> Are you using TDB1? TDB2?

It's not even possible to use TDB1 with 5.1.0, UI offers just in-memory and 
TDB2 databases.

- Jaana


> 29.10.2024 19.17 EET Andy Seaborne <a...@apache.org> kirjoitti:
> 
>  
> On 29/10/2024 13:43, jaa...@kolumbus.fi wrote:
> >> The gap between 3.14.0 and 5.1.0 is huge. There is also a Jetty change -
> >> Jetty 12 is a fundamentally different architecture in its HTTP handling.
> > 
> > Does it mean that 5.1.0 requires much more meomory ?
> 
> In your case, it would seem so. From Jena, from Jetty, generally. Maybe 
> some internal caches are bigger - there could be lots of reasons from 
> the lifecycle of the memory releasing to man, many small things.
> 
> If you care, then bisect on versions to find out.
> 
> Are you using TDB1? TDB2?
> 
>      Andy
> 
> > Jaana
> > 
> >> 29.10.2024 14.13 EET Andy Seaborne <a...@apache.org> kirjoitti:
> >>
> >>   
> >> On 29/10/2024 11:12, jaa...@kolumbus.fi wrote:
> >>> Hi,
> >>>> 1. Check that the client is properly reading the whole of the response
> >>>> 9even if zero bytes) and is actually closing the connection, or
> >>>> returning it to the connection pool. Check by running "netstat" to see
> >>>> TCp connections ("-t" on *nix)
> >>>
> >>> With netstat I saw several connections in TIME_WAIT state when running my 
> >>> test.
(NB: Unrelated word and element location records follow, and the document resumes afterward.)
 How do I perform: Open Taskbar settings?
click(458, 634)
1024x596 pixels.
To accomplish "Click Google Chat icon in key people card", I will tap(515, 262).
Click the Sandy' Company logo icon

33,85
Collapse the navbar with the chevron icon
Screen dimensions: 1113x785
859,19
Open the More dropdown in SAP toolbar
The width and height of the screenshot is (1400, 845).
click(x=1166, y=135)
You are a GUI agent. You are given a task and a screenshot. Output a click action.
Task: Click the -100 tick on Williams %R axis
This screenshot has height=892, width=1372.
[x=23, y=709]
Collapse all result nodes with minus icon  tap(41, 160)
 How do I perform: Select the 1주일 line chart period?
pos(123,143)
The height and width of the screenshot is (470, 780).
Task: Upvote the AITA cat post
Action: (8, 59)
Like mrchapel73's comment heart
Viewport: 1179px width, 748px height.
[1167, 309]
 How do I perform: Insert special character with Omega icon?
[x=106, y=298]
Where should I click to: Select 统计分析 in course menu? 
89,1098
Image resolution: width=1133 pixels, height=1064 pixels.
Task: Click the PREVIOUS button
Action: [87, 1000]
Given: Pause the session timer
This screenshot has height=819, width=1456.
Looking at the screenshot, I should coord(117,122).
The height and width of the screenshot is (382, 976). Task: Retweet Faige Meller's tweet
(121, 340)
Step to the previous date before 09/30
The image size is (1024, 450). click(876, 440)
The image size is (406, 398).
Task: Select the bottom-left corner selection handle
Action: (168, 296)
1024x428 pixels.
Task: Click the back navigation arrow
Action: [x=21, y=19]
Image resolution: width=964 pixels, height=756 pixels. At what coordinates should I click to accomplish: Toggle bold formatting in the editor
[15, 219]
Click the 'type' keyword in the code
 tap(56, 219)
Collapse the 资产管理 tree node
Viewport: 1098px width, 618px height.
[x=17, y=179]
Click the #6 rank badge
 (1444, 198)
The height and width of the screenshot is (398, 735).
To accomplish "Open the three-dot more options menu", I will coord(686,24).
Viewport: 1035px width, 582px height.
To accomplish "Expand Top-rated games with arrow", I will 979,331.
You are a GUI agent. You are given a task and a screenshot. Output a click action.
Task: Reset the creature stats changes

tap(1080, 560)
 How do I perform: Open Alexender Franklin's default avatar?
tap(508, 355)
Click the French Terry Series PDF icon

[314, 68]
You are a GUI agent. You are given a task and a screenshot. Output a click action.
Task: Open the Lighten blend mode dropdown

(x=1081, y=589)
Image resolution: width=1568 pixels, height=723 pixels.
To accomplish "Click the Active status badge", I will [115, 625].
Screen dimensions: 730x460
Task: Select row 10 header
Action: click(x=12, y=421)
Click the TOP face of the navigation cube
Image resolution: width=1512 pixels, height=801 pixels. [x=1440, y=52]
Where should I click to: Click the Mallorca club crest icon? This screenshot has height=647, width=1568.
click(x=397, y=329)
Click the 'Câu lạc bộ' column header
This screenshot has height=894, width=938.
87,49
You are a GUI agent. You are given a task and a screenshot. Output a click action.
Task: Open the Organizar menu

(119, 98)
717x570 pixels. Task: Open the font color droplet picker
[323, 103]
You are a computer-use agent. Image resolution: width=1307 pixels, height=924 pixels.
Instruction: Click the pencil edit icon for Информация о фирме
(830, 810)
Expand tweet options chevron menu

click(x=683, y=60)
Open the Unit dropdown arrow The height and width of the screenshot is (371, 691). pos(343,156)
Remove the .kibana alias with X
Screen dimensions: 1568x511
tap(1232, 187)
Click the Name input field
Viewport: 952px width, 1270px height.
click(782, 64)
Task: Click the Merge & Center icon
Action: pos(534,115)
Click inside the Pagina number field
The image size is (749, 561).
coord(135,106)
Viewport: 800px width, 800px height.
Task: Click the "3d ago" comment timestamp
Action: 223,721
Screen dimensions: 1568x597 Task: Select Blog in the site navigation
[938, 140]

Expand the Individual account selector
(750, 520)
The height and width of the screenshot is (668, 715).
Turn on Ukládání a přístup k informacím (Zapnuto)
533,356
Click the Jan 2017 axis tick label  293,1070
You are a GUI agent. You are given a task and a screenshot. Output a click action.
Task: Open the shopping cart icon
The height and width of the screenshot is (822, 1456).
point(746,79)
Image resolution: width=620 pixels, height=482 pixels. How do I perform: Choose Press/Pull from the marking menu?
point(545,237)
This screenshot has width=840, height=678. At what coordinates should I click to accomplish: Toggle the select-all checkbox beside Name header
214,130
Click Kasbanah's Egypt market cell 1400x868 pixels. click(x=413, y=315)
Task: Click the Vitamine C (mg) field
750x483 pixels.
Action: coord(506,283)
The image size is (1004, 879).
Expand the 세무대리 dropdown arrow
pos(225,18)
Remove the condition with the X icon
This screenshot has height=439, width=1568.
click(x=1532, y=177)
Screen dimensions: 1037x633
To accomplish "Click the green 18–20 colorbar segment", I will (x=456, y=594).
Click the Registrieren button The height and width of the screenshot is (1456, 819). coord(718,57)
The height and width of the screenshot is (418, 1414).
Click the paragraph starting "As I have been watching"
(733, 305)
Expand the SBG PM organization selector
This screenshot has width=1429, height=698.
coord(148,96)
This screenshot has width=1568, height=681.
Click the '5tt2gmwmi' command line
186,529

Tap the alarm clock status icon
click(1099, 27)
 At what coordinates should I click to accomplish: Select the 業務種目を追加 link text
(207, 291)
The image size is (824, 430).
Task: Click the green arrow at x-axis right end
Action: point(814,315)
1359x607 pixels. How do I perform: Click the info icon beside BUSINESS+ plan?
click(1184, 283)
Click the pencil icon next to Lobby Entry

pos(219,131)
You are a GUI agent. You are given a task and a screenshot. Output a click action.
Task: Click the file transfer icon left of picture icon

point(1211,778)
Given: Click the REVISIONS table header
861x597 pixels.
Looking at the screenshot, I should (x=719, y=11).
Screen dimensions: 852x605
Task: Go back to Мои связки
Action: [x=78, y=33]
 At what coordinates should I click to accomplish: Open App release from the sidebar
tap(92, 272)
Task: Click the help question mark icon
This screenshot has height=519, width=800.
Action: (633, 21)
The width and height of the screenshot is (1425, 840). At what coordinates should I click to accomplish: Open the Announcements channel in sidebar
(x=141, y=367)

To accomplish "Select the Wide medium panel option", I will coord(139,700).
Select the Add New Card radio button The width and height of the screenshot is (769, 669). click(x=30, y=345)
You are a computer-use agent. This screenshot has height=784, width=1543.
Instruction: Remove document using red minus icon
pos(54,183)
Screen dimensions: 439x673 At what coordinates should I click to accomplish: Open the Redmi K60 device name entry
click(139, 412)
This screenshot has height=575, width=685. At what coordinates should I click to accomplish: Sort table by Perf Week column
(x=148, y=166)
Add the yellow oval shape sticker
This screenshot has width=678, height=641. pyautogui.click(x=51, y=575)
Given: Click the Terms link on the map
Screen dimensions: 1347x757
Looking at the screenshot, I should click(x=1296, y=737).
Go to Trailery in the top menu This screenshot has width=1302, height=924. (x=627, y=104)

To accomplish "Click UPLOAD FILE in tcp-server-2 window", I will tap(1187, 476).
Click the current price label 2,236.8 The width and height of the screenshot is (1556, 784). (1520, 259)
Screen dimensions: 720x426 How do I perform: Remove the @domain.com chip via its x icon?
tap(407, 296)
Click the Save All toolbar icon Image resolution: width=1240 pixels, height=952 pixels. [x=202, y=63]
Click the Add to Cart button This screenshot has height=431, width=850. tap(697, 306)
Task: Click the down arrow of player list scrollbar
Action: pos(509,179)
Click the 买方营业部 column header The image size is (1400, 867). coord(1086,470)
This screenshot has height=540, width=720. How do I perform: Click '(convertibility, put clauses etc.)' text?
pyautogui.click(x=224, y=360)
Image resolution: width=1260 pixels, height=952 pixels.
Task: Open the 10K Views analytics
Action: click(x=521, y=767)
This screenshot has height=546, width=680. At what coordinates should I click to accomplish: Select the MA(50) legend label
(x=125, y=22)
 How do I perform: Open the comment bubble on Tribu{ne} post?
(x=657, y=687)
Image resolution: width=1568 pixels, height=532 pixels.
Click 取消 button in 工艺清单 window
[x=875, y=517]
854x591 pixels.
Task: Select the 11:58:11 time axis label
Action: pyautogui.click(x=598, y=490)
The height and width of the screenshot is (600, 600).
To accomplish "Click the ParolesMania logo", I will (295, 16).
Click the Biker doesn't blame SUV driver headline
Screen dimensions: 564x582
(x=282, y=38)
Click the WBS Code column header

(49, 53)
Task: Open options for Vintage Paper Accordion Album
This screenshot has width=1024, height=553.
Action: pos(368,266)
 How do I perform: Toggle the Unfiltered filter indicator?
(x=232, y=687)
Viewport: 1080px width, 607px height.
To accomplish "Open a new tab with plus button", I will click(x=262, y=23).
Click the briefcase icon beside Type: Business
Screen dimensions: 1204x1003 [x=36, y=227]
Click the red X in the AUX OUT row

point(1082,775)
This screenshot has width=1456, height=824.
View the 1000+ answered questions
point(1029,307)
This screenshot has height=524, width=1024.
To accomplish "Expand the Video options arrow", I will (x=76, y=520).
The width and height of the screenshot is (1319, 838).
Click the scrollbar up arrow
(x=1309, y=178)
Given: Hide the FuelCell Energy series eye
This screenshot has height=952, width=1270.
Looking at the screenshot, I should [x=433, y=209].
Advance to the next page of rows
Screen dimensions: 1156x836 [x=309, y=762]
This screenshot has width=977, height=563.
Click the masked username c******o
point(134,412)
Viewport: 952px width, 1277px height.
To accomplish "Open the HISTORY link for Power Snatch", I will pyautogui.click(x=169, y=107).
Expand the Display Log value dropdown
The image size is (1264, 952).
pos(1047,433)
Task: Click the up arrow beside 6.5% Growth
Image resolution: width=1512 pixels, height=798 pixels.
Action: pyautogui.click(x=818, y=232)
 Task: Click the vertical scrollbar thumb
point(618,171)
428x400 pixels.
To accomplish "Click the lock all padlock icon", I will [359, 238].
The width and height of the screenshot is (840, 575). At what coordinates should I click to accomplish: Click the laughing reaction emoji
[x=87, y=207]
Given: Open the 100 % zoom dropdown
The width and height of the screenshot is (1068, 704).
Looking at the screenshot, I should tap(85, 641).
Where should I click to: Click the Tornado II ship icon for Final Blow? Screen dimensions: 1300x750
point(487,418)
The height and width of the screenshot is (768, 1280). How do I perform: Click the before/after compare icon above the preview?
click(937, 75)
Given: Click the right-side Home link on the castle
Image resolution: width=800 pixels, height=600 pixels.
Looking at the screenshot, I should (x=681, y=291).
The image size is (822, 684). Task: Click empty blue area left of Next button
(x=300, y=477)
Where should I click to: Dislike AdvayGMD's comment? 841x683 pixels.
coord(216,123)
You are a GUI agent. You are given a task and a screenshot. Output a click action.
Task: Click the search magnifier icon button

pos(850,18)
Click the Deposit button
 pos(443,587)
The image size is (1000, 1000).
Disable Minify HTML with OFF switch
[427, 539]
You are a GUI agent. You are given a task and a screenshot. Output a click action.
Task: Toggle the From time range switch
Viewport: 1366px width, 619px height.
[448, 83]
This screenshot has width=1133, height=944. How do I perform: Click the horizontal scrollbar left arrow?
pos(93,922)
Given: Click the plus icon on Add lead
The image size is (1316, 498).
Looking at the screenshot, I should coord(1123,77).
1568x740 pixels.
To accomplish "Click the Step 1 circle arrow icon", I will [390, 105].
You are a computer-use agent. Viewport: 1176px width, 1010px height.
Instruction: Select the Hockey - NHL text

I think it means that the tcp-connections have been properly closed.
> >>
> >> (the test being the large run?)
> >>
> >> That's good - the important point is that there are not hundred's of
> >> connections.
> >>
> >>> I understand that unproperly terminated tcp-connections could lead to 
> >>> error case "Maximum lock count exceeded", but what could cause 
> >>> jena-fuseki 5.1.0 use much more memory than 3.14 did with exactly same 
> >>> program code and input in the client side and same data in the database ?
> >>
> >> The gap between 3.14.0 and 5.1.0 is huge. There is also a Jetty change -
> >> Jetty 12 is a fundamentally different architecture in its HTTP handling.